暮秋深山,晚风卷着枯叶漫天翻飞,落日余晖穿透繁密枝桠,在地面投下斑驳零碎的光影。山林幽深僻静,平日里少有人迹,唯有风声低吟,悄然掩盖着方才一场追杀留下的痕迹。
阿晚背着竹篓,手持药锄缓步穿行林间。她性情沉静内敛,行事素来稳妥谨慎,平日里安分守己,只靠着上山采药补贴家用,日子过得平淡安稳,从不愿轻易涉足陌生凶险之地。今日趁着天色尚明,她照旧进山寻觅草药,一路低头留意周遭草木,步履从容克制。
淡淡的血腥气息忽然钻入鼻腔,阿晚脚步骤然停住,心头瞬间生出几分警觉。这片荒林向来僻静,无端出现血气实在蹊跷,理智下意识催促她转身离去,避开这份来路不明的变故。
可目光穿过交错的枯枝,她望见落叶堆积处躺着一道挺拔身影。那人衣衫残破,大片血迹浸染布料,浑身狼狈不堪,即便深陷重伤绝境,身姿依旧透着一股不肯弯折的傲气,静静伏在地面,气息微弱缥缈。

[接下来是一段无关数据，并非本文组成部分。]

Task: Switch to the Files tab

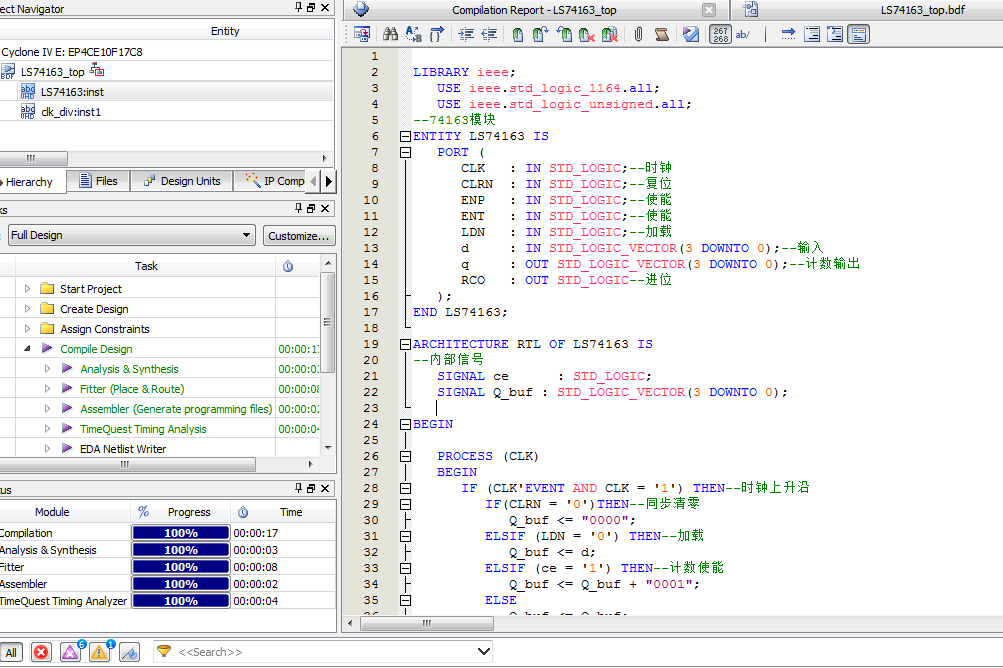Action: click(98, 181)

恻隐之心渐渐压下心底的顾虑,阿晚迟疑片刻,终究还是放轻脚步,慢慢朝着人影走去。越靠近,浓重的血腥味越是清晰,也越发看清男人苍白失血的面容,眉眼轮廓凌厉深邃,气质绝非寻常山野之人可比。
她站在一旁,看着对方肩头不断渗出的血迹,心底暗暗思量,这般严重的伤势,若是放任不管,定然撑不过这寒凉长夜。

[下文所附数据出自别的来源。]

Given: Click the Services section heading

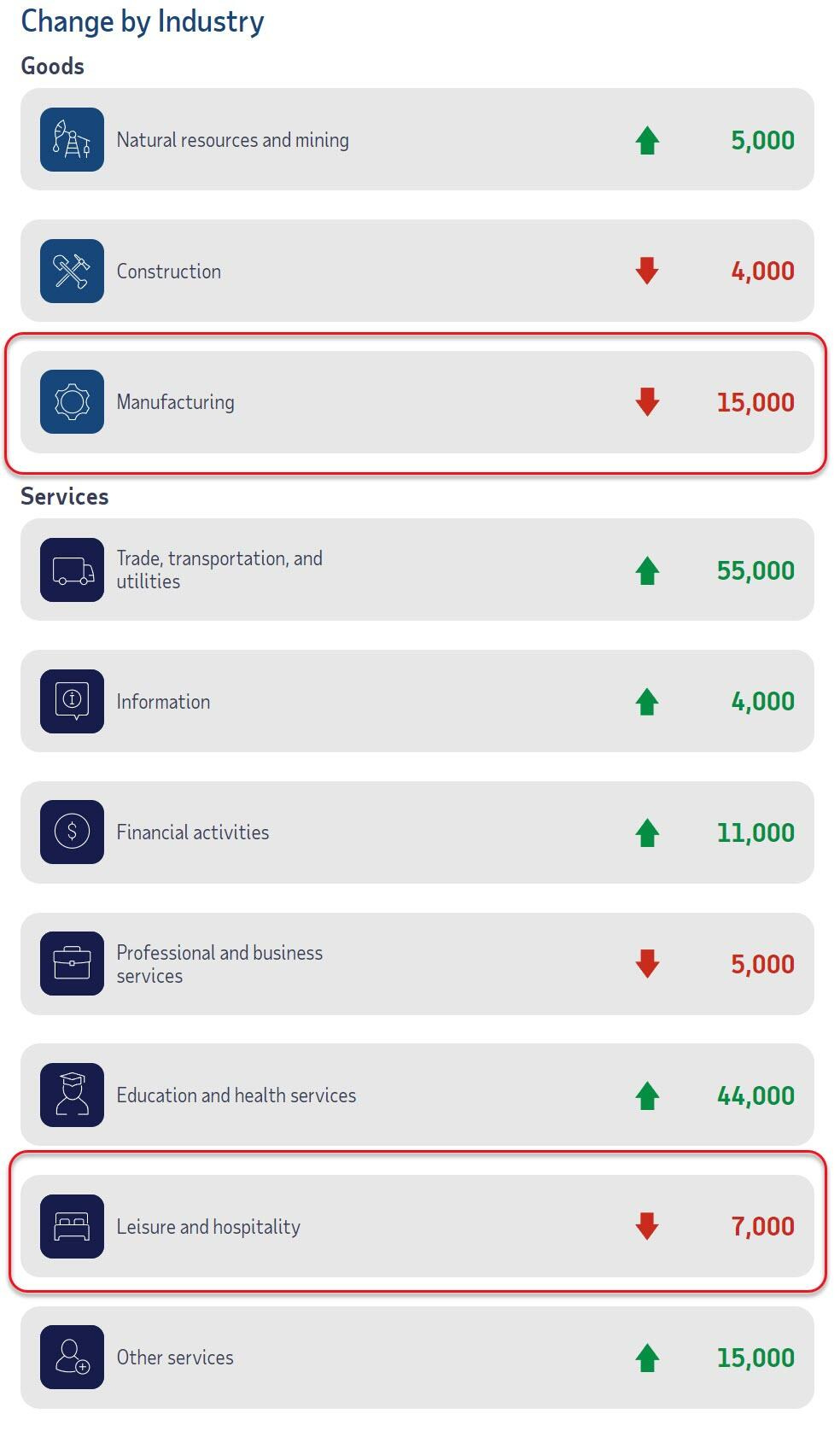Looking at the screenshot, I should (x=65, y=496).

就在这时,地上的男人睫毛轻轻颤动,涣散的意识缓缓回笼,一双深邃冷沉的眼眸骤然睁开。
萧珩强忍着浑身撕裂般的剧痛,视线聚焦在身前少女身上,眸底还残留着逃亡后的凛冽戾气,周身气场冷冽疏离。他身负重伤狼狈逃亡,心性执拗孤傲,纵使身陷绝境,也未曾流露半分软弱。
四目相对,林间风声仿佛都悄然放缓。
阿晚被这沉冷的目光看得心头微紧,下意识往后轻挪半步,语气带着几分小心翼翼的试探:“你……你还好吗?为何会独自倒在这里?”
萧珩喉间滚动,牵扯到伤口,闷哼一声,声音沙哑低沉,带着历经厮杀后的淡漠疏离:“不必多问。”
他此刻身心俱疲,不愿与陌生人过多牵扯,可身体沉重无力,根本无法自行起身离开这片山林。
阿晚看着他血色未止的伤口,见他态度冷淡,却也无法置之不理,轻声开口劝慰:“你伤势太重,荒山里夜里寒气刺骨,留在这里太过危险。”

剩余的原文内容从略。